Bad workmanship may be to blame for building incidents

I am greatly concerned by recent reports of cracks appearing in the walls of buildings, and of plaster cladding detaching and falling from a height ("Heed tell-tale signs of wall cracks" by Mr Steven Lo Chock Fei, Dec 21; and "Plaster slab falls from HDB block in Hougang", Nov 29).

Although these incidents do not necessarily indicate any loss of actual structural integrity, they are highly suggestive of poor workmanship.

For instance, plaster applied to the side of a building uses an adhesive known as render - a mix of sand, cement and water - which, when properly applied and hardened, allows the plaster to become an integral part of the surface.

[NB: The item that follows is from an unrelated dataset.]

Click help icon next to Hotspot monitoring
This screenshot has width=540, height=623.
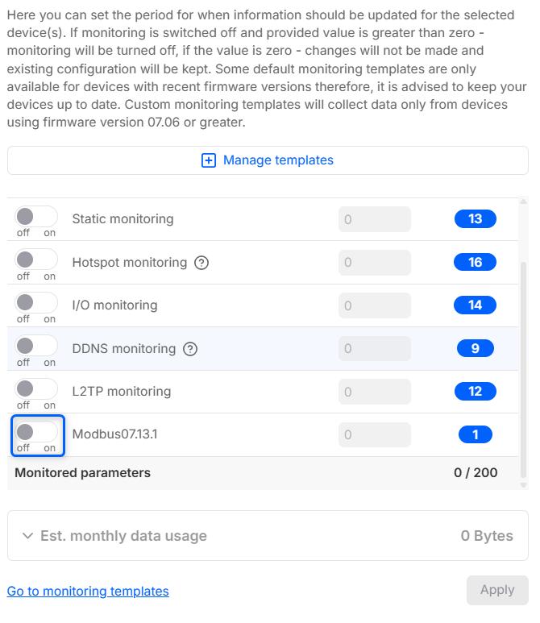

If contractors were to use a substandard mix, the resulting mixture would not convert to render but, as described by chartered building surveyor Peter Fall, remain as "sand and cement failing to stick to the block".

Similarly, "if the wall doesn't absorb any moisture, the mixture converts to render and sets hard, but it doesn't stick to the bricks".

In essence, any deviation in the concoction of render would alter the characteristics of the material, likely resulting in premature failure.

If workmen have not been conscientious in fashioning the facade of a structure, it is not a stretch to surmise that other parts of the construction may also have been compromised.

Erecting the structures that people live and work in is a vital task that demands strong professionalism and close attention to detail.

Builders must adhere strictly to the building and construction codes, maintain a minimum standard of workmanship, and introduce adequate quality-control measures.